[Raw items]
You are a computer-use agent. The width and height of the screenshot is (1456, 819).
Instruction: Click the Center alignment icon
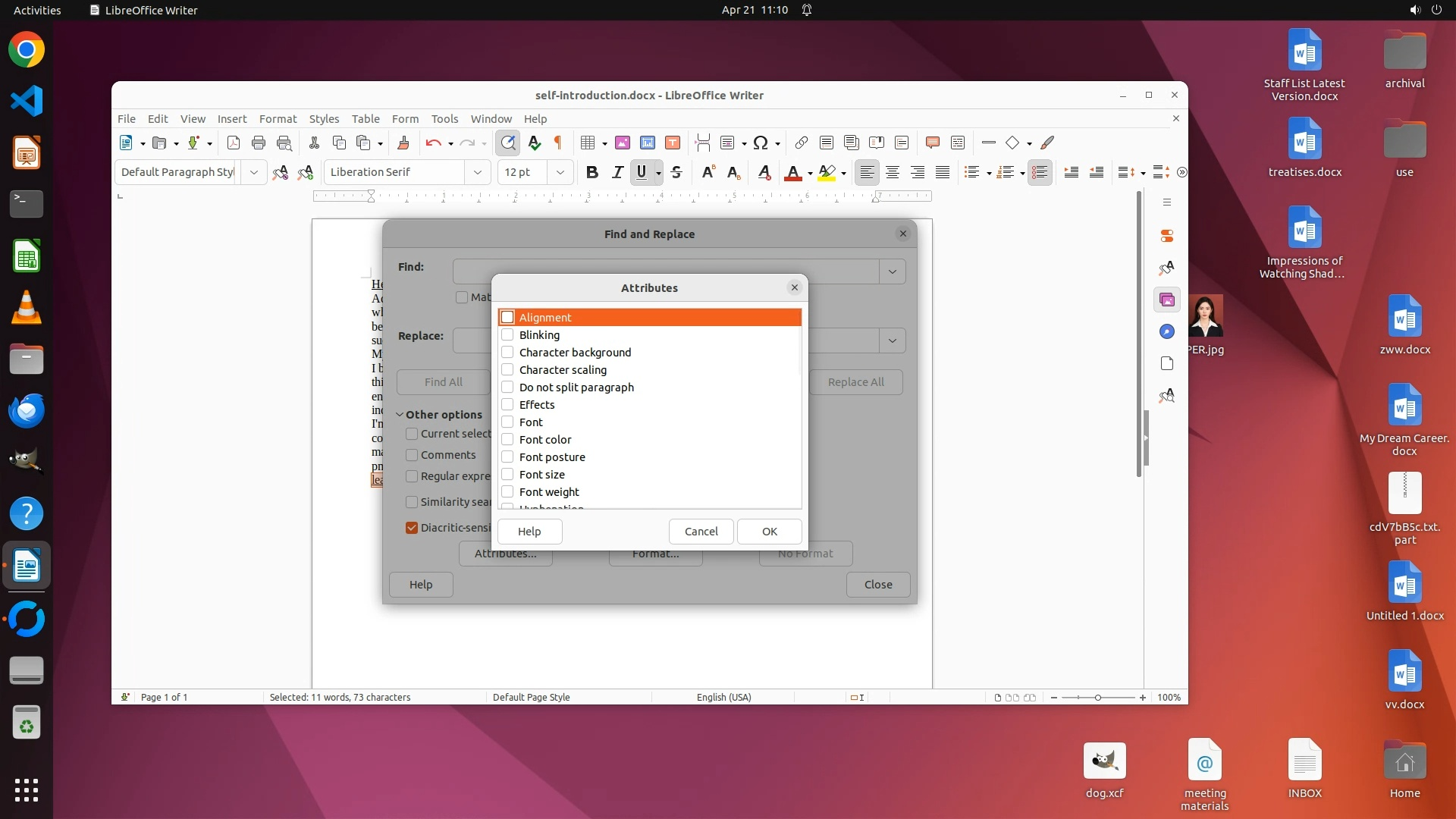click(x=893, y=172)
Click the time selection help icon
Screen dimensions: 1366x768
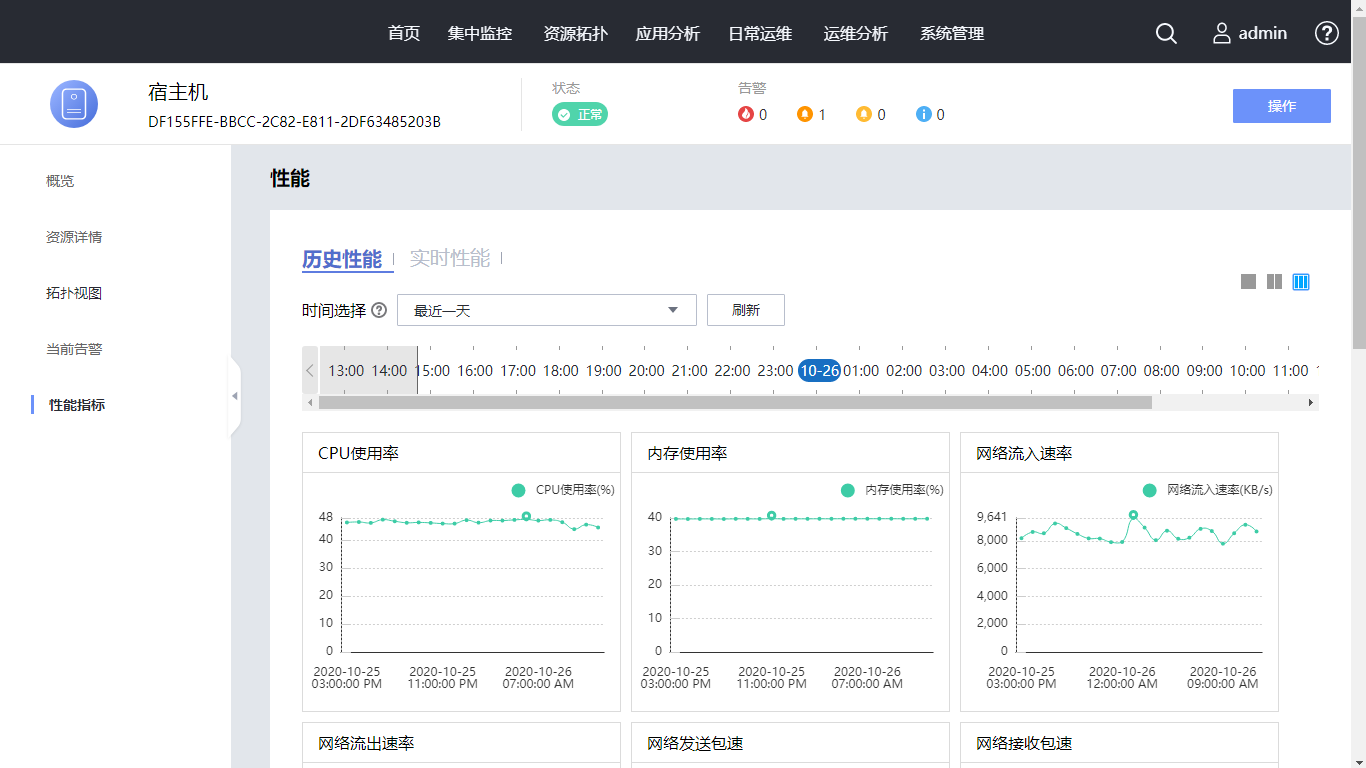[379, 310]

EXERCISE GOAL: Print the lines of the items above exactly, from the line containing "Click the time selection help icon" through the end of the items, leaving out the pictures.

SOLUTION:
Click the time selection help icon
Screen dimensions: 1366x768
[379, 310]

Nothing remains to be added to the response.